**Kutipan Teks:**
● ● ●
Dalam mengenang kembali peristiwa yang terjadi di Sulawesi Selatan dan Serui ± 50 tahun yang lalu, perkenankanlah kami untuk menjelaskan peranan ketujuh tokoh pergerakan / pemimpin itu di Makassar. Melalui sarasehan ini, kami mendekati latar belakang pergerakan di daerah ini, tanpa maksud meremehkan dan atau membesar – besarkan peran beliau – beliau. Kami mencoba mendekatinya melalui publikasi yang ada, apa yang kami dengar dan ataupun alami langsung, karena untuk bagian – bagian tertentu kami ikut turut berperan didalamnya melalui cara seobyektif mungkin. Selanjutnya atas kepercayaan dari keluarga penerus ketujuh tokoh ini dalam menyusun uraian ini pada tempatnya kami mengucapkan banyak terima kasih. Dan bila terdapat kekurangan didalamnya terbuka untuk dikoreksi.
● ● ●
**Kumpulan Data:**
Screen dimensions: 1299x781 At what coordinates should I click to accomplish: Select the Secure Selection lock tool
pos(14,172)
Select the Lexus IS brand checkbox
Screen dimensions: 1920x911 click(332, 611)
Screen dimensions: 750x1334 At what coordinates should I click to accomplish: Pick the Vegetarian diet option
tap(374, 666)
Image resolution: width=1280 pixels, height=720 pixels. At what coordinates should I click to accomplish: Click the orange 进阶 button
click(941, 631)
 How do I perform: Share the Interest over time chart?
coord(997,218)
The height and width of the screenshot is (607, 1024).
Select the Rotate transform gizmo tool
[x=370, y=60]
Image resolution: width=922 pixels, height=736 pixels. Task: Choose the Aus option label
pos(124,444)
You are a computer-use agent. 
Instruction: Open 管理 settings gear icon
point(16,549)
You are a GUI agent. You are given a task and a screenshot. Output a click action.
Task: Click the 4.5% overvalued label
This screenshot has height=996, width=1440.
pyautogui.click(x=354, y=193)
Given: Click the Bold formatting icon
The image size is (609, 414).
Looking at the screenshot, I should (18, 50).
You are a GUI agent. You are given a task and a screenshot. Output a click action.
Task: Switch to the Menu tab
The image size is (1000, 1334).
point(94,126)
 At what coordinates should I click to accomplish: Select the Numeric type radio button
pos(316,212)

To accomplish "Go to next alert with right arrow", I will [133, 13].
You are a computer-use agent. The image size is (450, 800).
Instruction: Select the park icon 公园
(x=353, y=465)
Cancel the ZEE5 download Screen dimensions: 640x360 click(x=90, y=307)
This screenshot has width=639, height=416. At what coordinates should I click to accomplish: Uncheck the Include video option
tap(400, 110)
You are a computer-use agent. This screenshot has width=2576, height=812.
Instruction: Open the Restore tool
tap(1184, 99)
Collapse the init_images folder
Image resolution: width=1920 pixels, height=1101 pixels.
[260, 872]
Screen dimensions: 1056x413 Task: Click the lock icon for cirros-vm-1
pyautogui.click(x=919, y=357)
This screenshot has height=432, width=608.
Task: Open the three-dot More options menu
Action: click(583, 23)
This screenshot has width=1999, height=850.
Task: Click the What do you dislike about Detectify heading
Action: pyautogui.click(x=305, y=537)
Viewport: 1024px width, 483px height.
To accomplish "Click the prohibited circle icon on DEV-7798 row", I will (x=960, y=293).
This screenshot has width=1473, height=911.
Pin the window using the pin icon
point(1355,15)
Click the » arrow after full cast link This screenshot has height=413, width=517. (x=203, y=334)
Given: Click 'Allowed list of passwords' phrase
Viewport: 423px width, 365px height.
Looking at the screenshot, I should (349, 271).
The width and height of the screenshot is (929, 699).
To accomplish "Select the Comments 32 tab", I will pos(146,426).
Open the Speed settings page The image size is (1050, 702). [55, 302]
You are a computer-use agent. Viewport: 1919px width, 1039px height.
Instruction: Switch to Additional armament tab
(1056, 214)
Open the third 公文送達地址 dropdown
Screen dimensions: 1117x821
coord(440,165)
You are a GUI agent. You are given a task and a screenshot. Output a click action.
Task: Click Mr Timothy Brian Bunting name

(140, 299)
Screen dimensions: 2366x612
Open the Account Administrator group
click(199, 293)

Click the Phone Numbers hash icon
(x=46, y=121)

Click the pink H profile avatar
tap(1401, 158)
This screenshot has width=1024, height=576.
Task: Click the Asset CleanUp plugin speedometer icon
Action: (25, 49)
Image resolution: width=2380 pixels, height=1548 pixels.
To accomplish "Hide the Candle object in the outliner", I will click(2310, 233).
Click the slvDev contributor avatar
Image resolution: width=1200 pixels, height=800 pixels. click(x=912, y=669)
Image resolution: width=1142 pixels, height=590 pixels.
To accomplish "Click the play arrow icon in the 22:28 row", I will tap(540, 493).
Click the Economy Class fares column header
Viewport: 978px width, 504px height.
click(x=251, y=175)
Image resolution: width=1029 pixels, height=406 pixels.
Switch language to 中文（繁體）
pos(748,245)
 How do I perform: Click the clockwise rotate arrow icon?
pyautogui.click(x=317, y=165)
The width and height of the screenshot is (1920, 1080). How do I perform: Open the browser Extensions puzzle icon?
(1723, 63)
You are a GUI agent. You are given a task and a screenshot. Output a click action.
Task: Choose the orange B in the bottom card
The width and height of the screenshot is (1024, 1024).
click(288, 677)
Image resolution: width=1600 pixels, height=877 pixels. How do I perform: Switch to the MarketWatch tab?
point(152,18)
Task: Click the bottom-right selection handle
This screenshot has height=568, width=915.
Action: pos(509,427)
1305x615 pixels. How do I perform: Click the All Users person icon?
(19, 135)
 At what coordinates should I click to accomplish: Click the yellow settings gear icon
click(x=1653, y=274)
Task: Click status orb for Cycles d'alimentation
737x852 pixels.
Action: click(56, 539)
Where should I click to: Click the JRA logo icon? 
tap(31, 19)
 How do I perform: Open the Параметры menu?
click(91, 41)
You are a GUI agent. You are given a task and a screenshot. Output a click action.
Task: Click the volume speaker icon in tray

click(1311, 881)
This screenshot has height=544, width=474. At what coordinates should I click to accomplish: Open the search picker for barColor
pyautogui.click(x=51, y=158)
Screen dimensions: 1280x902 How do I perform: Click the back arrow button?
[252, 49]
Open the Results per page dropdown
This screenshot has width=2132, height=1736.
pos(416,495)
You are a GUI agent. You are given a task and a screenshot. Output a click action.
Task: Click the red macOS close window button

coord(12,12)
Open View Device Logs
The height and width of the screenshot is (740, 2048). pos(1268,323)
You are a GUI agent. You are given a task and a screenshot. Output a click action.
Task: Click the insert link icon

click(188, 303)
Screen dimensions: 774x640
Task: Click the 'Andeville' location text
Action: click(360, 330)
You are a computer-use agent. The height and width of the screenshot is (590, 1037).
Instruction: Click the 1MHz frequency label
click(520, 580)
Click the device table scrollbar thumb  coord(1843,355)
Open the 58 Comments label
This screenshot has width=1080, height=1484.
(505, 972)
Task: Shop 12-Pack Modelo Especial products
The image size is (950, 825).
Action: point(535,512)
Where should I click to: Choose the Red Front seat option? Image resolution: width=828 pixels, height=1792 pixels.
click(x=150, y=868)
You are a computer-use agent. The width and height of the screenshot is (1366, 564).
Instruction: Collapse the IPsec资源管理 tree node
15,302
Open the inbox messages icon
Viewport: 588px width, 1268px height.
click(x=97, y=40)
● ● ●
**Daftar Tugas:**
1. Ubah paragraf dalam kutipan teks yang dimulai dengan "Dalam mengenang kembali" menjadi daftar berbutir yang lebih ringkas. Fakta utamanya harus tetap ada.
2. Tentukan apakah pernyataan berikut sesuai dengan kutipan teks. Jawab ya atau tidak, lalu kutip kata-kata penentunya dari kutipan itu.
(a) Peristiwa yang dikenang terjadi sekitar 50 tahun yang lalu.
(b) Penyusun hanya memakai publikasi tertulis sebagai sumber.
(c) Uraian ini tidak menerima koreksi.
3. Sambung kutipan tentang ketujuh tokoh pergerakan di Makassar, mulai dari setelah kalimat terakhirnya.

**Jawaban Tugas:**
1.
- Uraian ini mengenang peristiwa di Sulawesi Selatan dan Serui sekitar 50 tahun lalu dan menjelaskan peran tujuh tokoh pergerakan/pemimpin di Makassar.
- Latar belakang pergerakan di daerah itu dibahas melalui sarasehan, tanpa meremehkan atau membesar-besarkan peran para tokoh.
- Sumbernya adalah publikasi yang ada, hal yang didengar, dan pengalaman langsung penyusun, yang ikut berperan pada bagian tertentu. Semuanya disampaikan seobjektif mungkin.
- Penyusun berterima kasih kepada keluarga penerus ketujuh tokoh atas kepercayaan mereka.
- Bila ada kekurangan, uraian ini terbuka untuk dikoreksi.

2.
(a) Ya: "± 50 tahun yang lalu".
(b) Tidak: "melalui publikasi yang ada, apa yang kami dengar dan ataupun alami langsung".
(c) Tidak: "bila terdapat kekurangan didalamnya terbuka untuk dikoreksi".

3.
PERANAN DR. G.S.S.J. RATULANGIE DKK DI MAKASSAR

Sejalan dengan kebijaksanaan pemerintah pendudukan Jepang (RIKU – GUN) di Jakarta, oleh pihak MINSEI-FU (KAI-GUN) di Makassar, sejak awal pendaratan tentara Jepang disini, telah merangkul Lanto Daeng Pasewang, H. Sewang Daeng Muntu, M. A. Pelupessy, Tio Heng Sui dan H. Nusu Daeng Mannangkasi sedangkan Nadjamuddin Daeng Malewa diangkat menjadi Walikota Makassar pada bulan Mei 1945, melalui wadah : SYUKAI-GIIN, merupakan Badan Penasehat Penguasa MINSEI-FU. Pada akhir tahun 1944, tiba dari Jakarta rombongan DR. Ratulangie, Pondaag dan Tobing, kemudian menyusul Mr. Tajuddin Noor dan Mr. A. Zainal Abidin.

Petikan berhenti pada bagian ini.